--- Extracted text Enclosed Below ---
Methodology and grading
- Case studies: Learning through the analysis of actual or simulated cases in order to interpret and resolve them by employing various alternative solution procedures.
- Learning agreement: Develop active learning through an agreement between the teacher and the student containing commitments for what will be learned, how monitoring will take place for that learning, the set period of time, and the evaluation criteria.
- Lecture: Pass on knowledge and activate cognitive processes in students, encouraging their participation.
- Solving exercises and problems: Exercise, test, and apply previous knowledge through routine repetition.
- Criteria and methods of evaluation shall be carried out in accordance with two general forms of assessment, to which the student can choose:
Mode A. Evaluation with single assessment: You will pass an examination at the end of the activities of the course, located into the the official schedule of exams. This exam will consist on a mixed composition of short questions, test questions and applied problems linked to the theoretical contents (75%), of the course. The minimum required to pass this course is 5 to 10 in this exam. An additional test about laboratory work (25%) will be performed only by the students who did not attend practice and/or not supplying the laboratory portfolio properly completed.
--- End of Enclosed Extracted text ---
--- Data Enclosed Below ---
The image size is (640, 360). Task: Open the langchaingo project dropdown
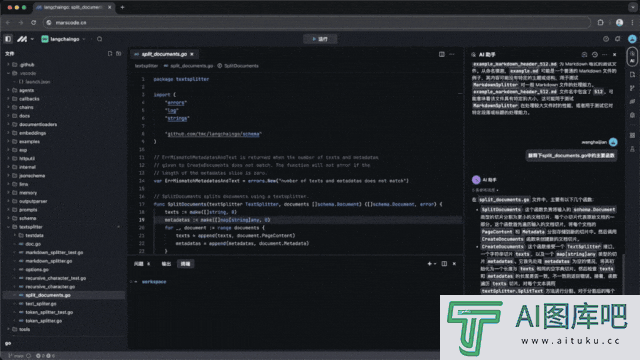[x=64, y=39]
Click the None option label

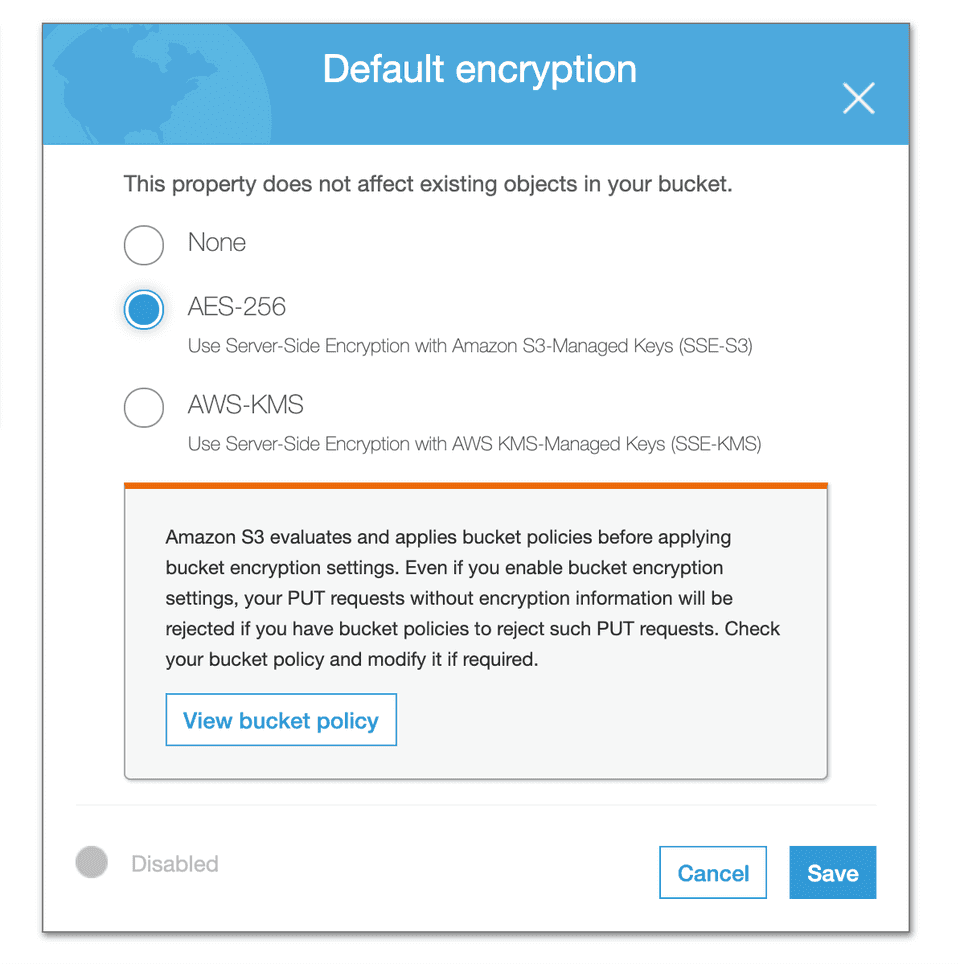pyautogui.click(x=217, y=243)
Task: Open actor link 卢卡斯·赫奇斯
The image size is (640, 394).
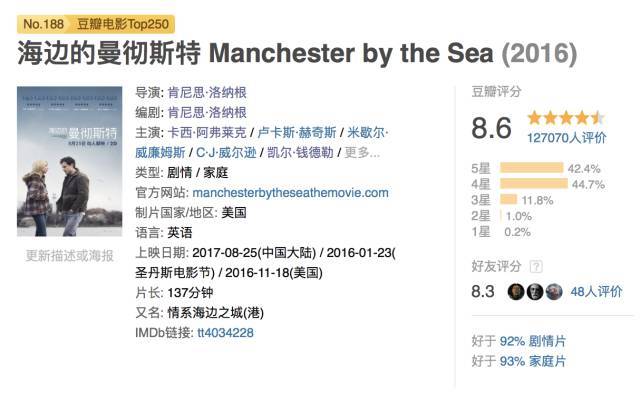Action: tap(297, 132)
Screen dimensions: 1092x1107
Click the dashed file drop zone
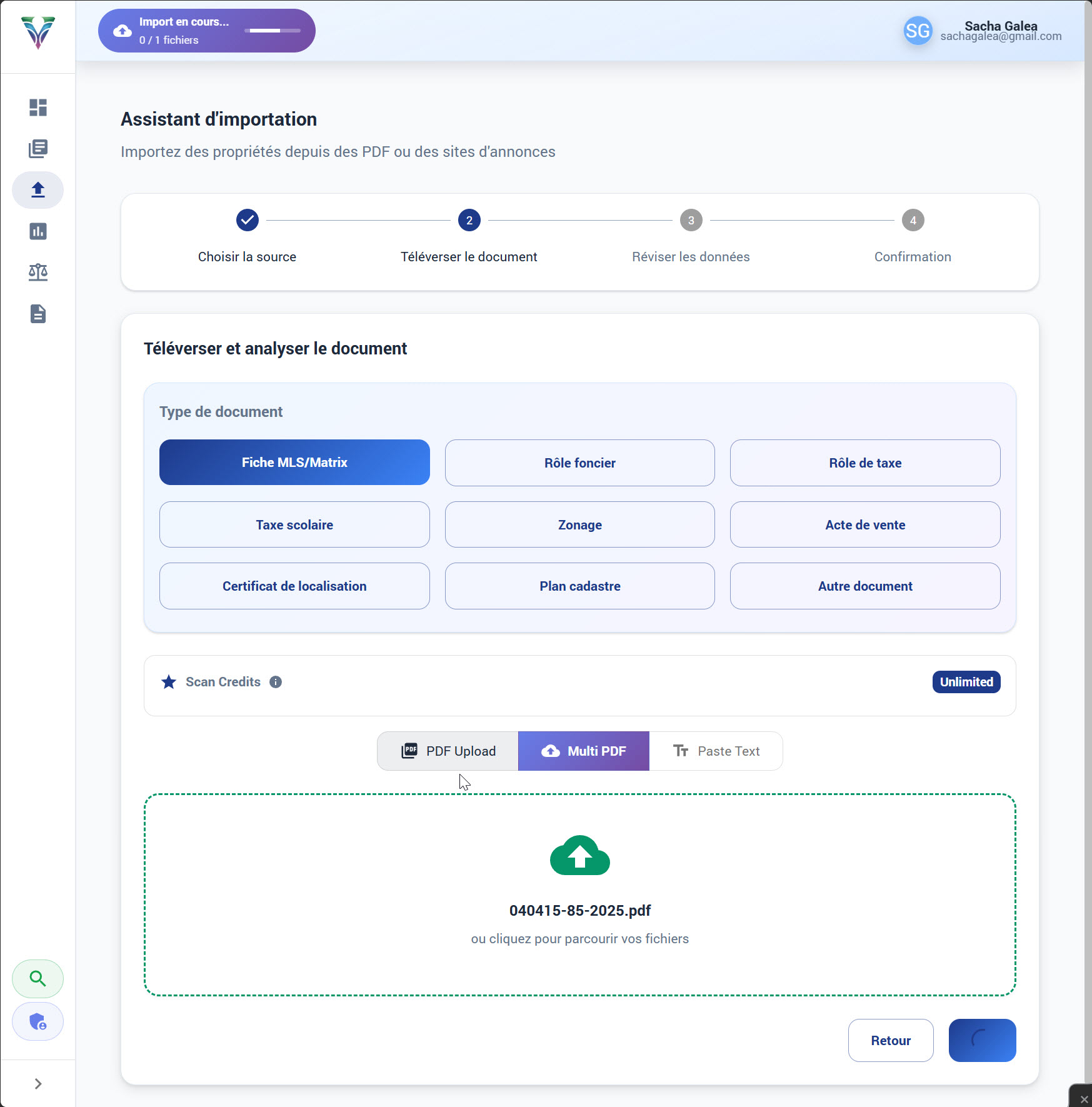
--- End of Enclosed Data ---
**Activity**
Please reproduce the methodology and grading text word for word, in full. These items have no connection to the methodology and grading text.

**Result of the task**
Methodology and grading
- Case studies: Learning through the analysis of actual or simulated cases in order to interpret and resolve them by employing various alternative solution procedures.
- Learning agreement: Develop active learning through an agreement between the teacher and the student containing commitments for what will be learned, how monitoring will take place for that learning, the set period of time, and the evaluation criteria.
- Lecture: Pass on knowledge and activate cognitive processes in students, encouraging their participation.
- Solving exercises and problems: Exercise, test, and apply previous knowledge through routine repetition.
- Criteria and methods of evaluation shall be carried out in accordance with two general forms of assessment, to which the student can choose:
Mode A. Evaluation with single assessment: You will pass an examination at the end of the activities of the course, located into the the official schedule of exams. This exam will consist on a mixed composition of short questions, test questions and applied problems linked to the theoretical contents (75%), of the course. The minimum required to pass this course is 5 to 10 in this exam. An additional test about laboratory work (25%) will be performed only by the students who did not attend practice and/or not supplying the laboratory portfolio properly completed.